The Debacle - Emile Zola [256]
On the 28th Paris suddenly heard that Jules Favre had been negotiating
with Bismarck for two days with a view to an armistice, and at the same time that there was only enough bread left for ten days, scarcely time to restock the city with food. A surrender was being brutally forced on them. Paris, grief-stricken and stunned by the truth she had been told at last, just let things run their course. On that same day, at midnight, the last gun was fired. Then on the 29th, when the Germans had occupied the forts, Maurice went back into camp with the 115th near Montrouge, within the fortifications. Then there set in for him an unsettled existence, full of both idleness and feverish activity. Discipline had become very lax, soldiers ran wild and wandered about, waiting to be sent home. But he remained disturbed, nervy and touchy, full of anxiety which turned into exasperation at the slightest mishap. He greedily read the revolutionary papers, and this three-week armistice, concluded for the sole purpose of allowing France to elect an Assembly to settle peace terms, looked to him like a trap, a final act of treachery.
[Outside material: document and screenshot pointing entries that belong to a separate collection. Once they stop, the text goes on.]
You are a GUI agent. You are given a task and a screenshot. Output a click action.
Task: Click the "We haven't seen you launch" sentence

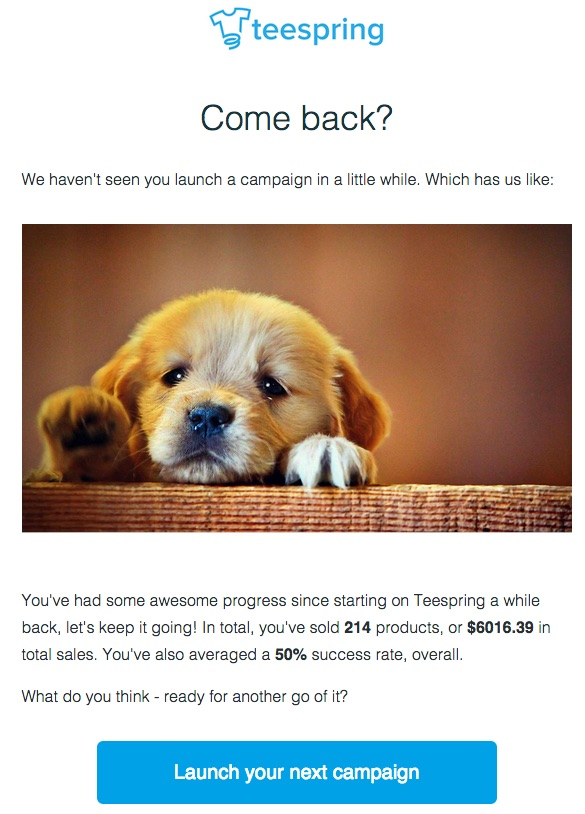[288, 180]
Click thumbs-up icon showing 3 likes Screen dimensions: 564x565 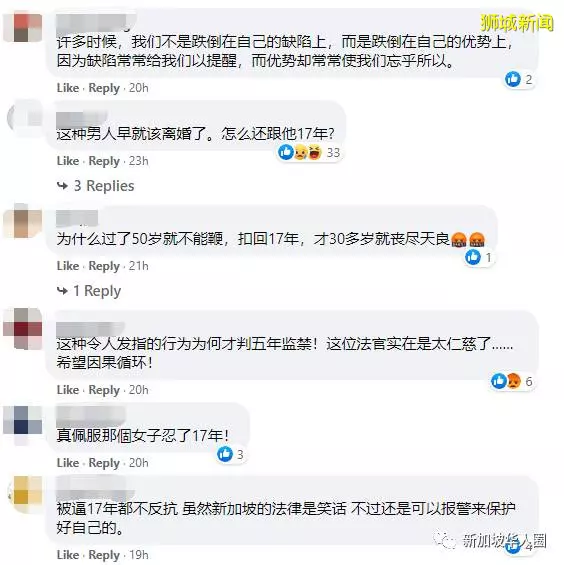coord(225,454)
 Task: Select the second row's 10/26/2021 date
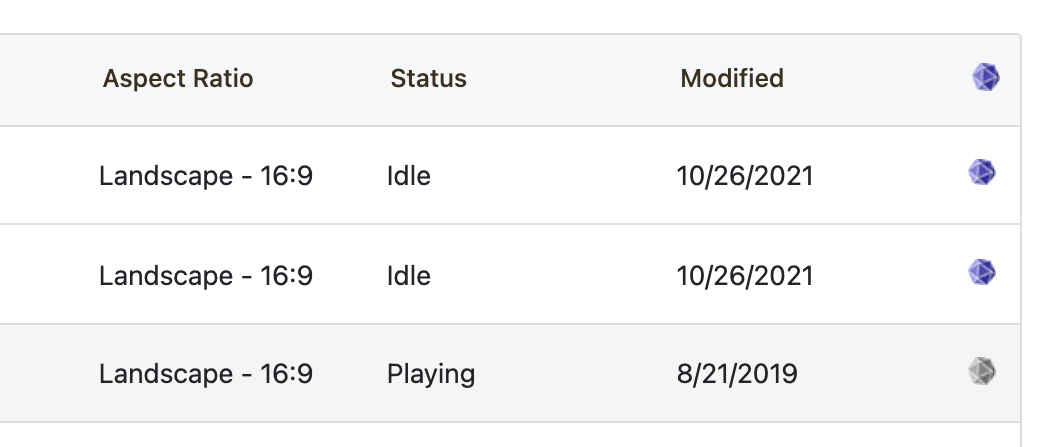[x=745, y=276]
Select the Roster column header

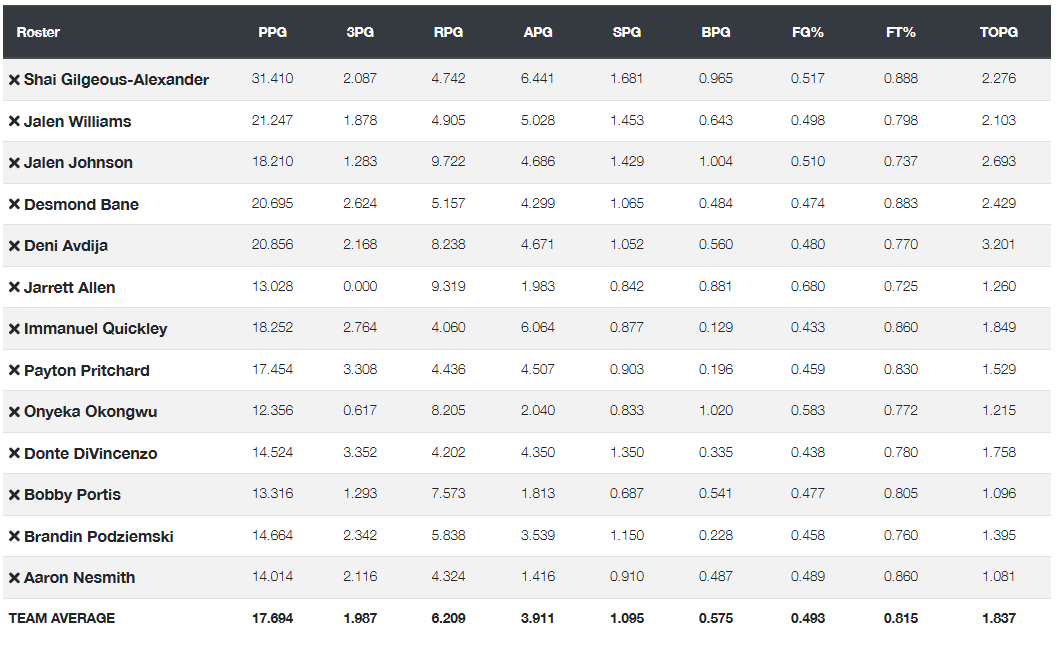(38, 32)
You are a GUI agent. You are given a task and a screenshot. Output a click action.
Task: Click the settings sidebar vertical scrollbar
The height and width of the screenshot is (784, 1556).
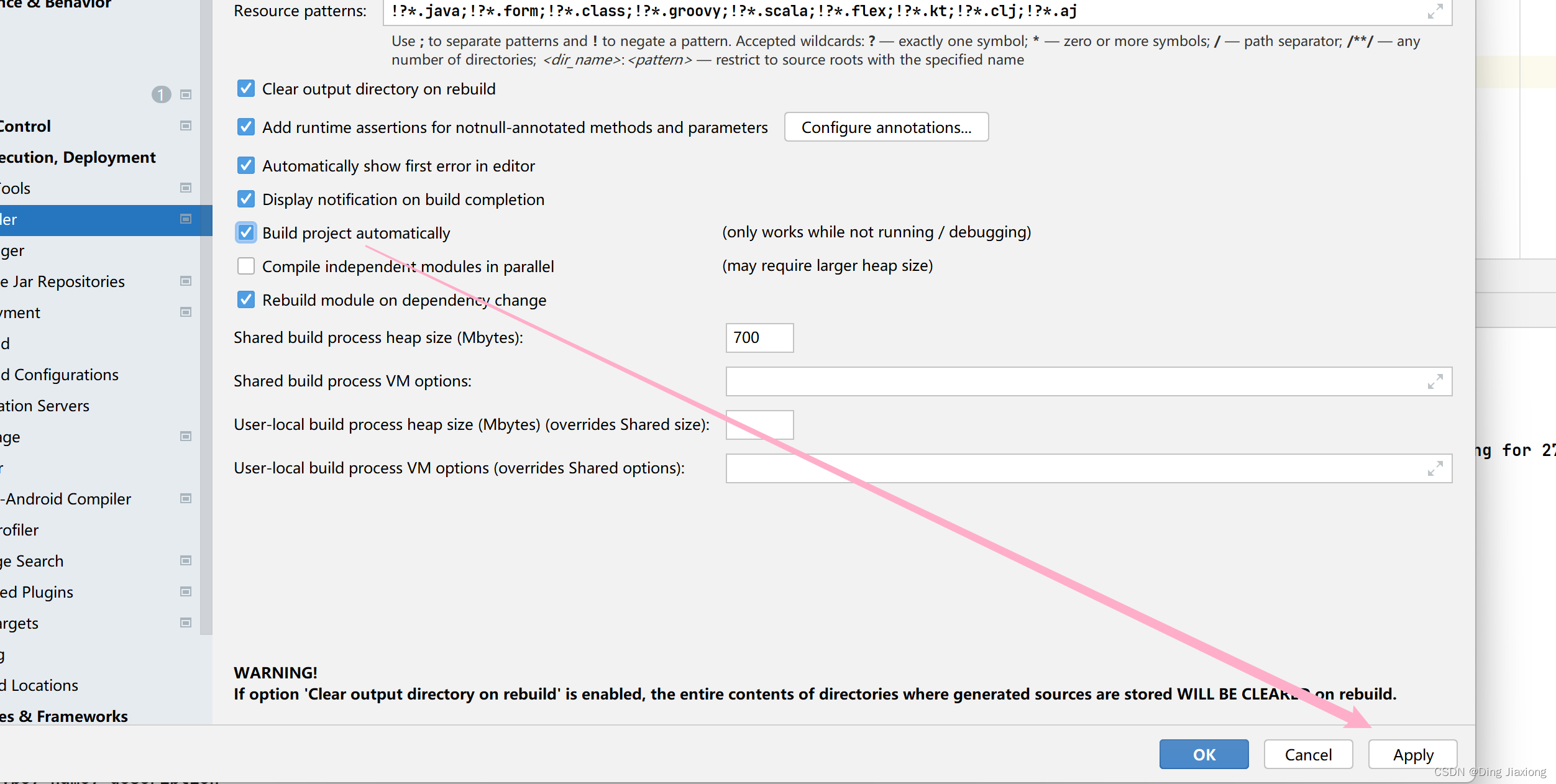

Even if Paris was forced to capitulate, he was with Gambetta for the continuation of the war on the Loire and in the north. The disaster of the army of the east, which had been forgotten and forced to cross into Switzerland, made him indignant. The elections put the finishing touch to his fury – it was exactly what he had foreseen, the cowardly provinces, annoyed at the resistance of Paris and wanting peace on any terms with the monarchy restored while Prussian guns were still trained on them. After the first sittings of the Assembly at Bordeaux, Thiers, returned by twenty-six departments and acclaimed as head of the executive, became in his eyes the arch-monster, the man of every lie and every crime. Nothing could calm his anger, for this peace concluded by a monarchist Assembly struck him as the very depth of shame, and the very idea of the harsh conditions and the five milliard indemnity made him rave, with Metz handed over, Alsace abandoned, the gold and blood of France running away through this ever-open wound in her side.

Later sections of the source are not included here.